- PROMPT
Set out the lines from the one containing "Task: Click the key lock icon" through the one containing "(x=49, y=50)", both included, as a numbered list, leaving out any blank lines.

- MATERIAL PROVIDED
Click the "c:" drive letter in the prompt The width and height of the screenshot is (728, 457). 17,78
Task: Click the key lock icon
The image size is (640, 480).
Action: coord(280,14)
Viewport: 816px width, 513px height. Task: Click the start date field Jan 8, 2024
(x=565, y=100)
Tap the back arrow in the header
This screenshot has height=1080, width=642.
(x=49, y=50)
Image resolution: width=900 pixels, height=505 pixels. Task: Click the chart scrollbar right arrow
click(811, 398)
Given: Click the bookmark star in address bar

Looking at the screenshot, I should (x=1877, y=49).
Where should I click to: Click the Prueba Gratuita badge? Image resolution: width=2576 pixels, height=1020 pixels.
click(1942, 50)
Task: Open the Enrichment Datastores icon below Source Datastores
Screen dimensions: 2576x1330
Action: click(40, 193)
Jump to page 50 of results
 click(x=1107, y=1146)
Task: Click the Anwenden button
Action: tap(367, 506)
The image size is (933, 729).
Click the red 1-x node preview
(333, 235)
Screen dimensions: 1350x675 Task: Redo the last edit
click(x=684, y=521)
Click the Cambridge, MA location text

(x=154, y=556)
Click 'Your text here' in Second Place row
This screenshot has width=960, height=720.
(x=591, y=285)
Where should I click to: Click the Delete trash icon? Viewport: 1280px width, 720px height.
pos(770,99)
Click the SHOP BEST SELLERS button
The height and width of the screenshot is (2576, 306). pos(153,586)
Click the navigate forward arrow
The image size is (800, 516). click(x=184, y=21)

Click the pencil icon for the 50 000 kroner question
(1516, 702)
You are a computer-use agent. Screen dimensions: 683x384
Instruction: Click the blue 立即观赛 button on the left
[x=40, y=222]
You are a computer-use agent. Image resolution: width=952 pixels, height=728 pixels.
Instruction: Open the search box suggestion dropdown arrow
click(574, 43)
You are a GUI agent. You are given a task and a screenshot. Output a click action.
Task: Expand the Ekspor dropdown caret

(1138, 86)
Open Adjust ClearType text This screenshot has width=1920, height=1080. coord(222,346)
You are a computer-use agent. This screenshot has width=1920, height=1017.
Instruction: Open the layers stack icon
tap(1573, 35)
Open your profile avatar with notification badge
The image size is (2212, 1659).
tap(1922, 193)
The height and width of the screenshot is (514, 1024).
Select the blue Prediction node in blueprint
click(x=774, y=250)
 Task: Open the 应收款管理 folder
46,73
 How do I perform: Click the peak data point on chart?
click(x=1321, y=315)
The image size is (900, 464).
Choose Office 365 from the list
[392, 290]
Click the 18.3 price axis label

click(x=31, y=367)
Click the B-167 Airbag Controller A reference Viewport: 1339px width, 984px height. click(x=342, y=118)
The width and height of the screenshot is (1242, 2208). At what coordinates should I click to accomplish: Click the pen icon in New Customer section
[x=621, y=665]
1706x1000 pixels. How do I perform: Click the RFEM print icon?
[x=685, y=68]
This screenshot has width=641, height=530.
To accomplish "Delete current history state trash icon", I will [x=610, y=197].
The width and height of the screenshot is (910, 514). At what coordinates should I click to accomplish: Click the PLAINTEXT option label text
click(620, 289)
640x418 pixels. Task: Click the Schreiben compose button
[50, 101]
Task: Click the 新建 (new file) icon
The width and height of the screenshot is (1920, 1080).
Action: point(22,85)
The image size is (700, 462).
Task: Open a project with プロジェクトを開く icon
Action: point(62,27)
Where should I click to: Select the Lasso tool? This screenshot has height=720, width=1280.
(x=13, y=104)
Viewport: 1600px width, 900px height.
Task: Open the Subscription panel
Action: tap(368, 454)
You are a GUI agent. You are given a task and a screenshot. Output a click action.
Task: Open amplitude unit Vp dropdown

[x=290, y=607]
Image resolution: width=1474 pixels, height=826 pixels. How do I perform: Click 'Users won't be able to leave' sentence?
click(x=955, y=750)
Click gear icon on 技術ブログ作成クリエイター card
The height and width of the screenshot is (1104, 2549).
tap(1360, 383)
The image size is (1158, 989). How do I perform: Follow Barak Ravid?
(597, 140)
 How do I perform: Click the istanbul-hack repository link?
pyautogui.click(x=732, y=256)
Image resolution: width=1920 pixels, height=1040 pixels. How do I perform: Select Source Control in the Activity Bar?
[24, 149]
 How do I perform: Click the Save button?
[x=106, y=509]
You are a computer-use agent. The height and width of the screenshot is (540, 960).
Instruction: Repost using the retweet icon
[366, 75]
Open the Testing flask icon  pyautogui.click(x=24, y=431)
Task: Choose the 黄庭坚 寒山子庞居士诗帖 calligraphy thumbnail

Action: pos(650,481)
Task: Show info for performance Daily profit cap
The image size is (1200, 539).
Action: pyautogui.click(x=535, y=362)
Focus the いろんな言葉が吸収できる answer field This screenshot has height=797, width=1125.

- ANSWER BELOW
1. Task: Click the key lock icon
2. The image size is (640, 480).
3. Action: coord(280,14)
4. Viewport: 816px width, 513px height. Task: Click the start date field Jan 8, 2024
5. (x=565, y=100)
6. Tap the back arrow in the header
7. This screenshot has height=1080, width=642.
8. (x=49, y=50)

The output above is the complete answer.